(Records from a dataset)
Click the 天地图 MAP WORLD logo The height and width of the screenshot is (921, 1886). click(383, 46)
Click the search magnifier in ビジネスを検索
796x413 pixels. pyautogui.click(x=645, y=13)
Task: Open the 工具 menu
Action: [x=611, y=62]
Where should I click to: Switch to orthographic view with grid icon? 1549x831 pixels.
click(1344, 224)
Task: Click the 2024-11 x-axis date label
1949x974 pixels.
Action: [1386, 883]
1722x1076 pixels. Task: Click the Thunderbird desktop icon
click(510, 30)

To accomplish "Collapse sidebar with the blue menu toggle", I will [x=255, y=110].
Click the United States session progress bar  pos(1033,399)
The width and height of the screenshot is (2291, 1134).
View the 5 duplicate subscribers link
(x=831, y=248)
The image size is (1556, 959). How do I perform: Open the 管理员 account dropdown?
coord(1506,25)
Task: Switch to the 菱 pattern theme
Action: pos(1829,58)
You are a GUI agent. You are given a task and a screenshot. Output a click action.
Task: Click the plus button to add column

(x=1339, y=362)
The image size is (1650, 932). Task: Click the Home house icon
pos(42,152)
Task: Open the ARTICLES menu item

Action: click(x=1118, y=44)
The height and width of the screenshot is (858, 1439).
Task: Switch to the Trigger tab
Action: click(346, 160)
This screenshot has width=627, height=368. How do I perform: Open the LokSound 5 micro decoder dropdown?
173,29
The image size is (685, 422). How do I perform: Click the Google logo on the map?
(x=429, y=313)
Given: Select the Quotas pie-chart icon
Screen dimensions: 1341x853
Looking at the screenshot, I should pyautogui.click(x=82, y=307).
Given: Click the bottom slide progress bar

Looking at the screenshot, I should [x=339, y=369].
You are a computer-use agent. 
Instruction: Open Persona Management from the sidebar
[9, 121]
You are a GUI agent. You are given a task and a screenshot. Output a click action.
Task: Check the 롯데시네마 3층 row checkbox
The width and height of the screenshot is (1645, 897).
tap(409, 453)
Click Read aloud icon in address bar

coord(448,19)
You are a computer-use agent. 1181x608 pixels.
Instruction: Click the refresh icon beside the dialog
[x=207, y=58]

■ Task statement: Reproduce every entry, word for word.

■ Solution:
Click the 天地图 MAP WORLD logo The height and width of the screenshot is (921, 1886). click(383, 46)
Click the search magnifier in ビジネスを検索
796x413 pixels. pyautogui.click(x=645, y=13)
Task: Open the 工具 menu
Action: [x=611, y=62]
Where should I click to: Switch to orthographic view with grid icon? 1549x831 pixels.
click(1344, 224)
Task: Click the 2024-11 x-axis date label
1949x974 pixels.
Action: [1386, 883]
1722x1076 pixels. Task: Click the Thunderbird desktop icon
click(510, 30)

To accomplish "Collapse sidebar with the blue menu toggle", I will [x=255, y=110].
Click the United States session progress bar  pos(1033,399)
The width and height of the screenshot is (2291, 1134).
View the 5 duplicate subscribers link
(x=831, y=248)
The image size is (1556, 959). How do I perform: Open the 管理员 account dropdown?
coord(1506,25)
Task: Switch to the 菱 pattern theme
Action: pos(1829,58)
You are a GUI agent. You are given a task and a screenshot. Output a click action.
Task: Click the plus button to add column

(x=1339, y=362)
The image size is (1650, 932). Task: Click the Home house icon
pos(42,152)
Task: Open the ARTICLES menu item

Action: click(x=1118, y=44)
The height and width of the screenshot is (858, 1439).
Task: Switch to the Trigger tab
Action: click(346, 160)
This screenshot has width=627, height=368. How do I perform: Open the LokSound 5 micro decoder dropdown?
173,29
The image size is (685, 422). How do I perform: Click the Google logo on the map?
(x=429, y=313)
Given: Select the Quotas pie-chart icon
Screen dimensions: 1341x853
Looking at the screenshot, I should pyautogui.click(x=82, y=307).
Given: Click the bottom slide progress bar

Looking at the screenshot, I should [x=339, y=369].
You are a computer-use agent. 
Instruction: Open Persona Management from the sidebar
[9, 121]
You are a GUI agent. You are given a task and a screenshot. Output a click action.
Task: Check the 롯데시네마 3층 row checkbox
The width and height of the screenshot is (1645, 897).
tap(409, 453)
Click Read aloud icon in address bar

coord(448,19)
You are a computer-use agent. 1181x608 pixels.
Instruction: Click the refresh icon beside the dialog
[x=207, y=58]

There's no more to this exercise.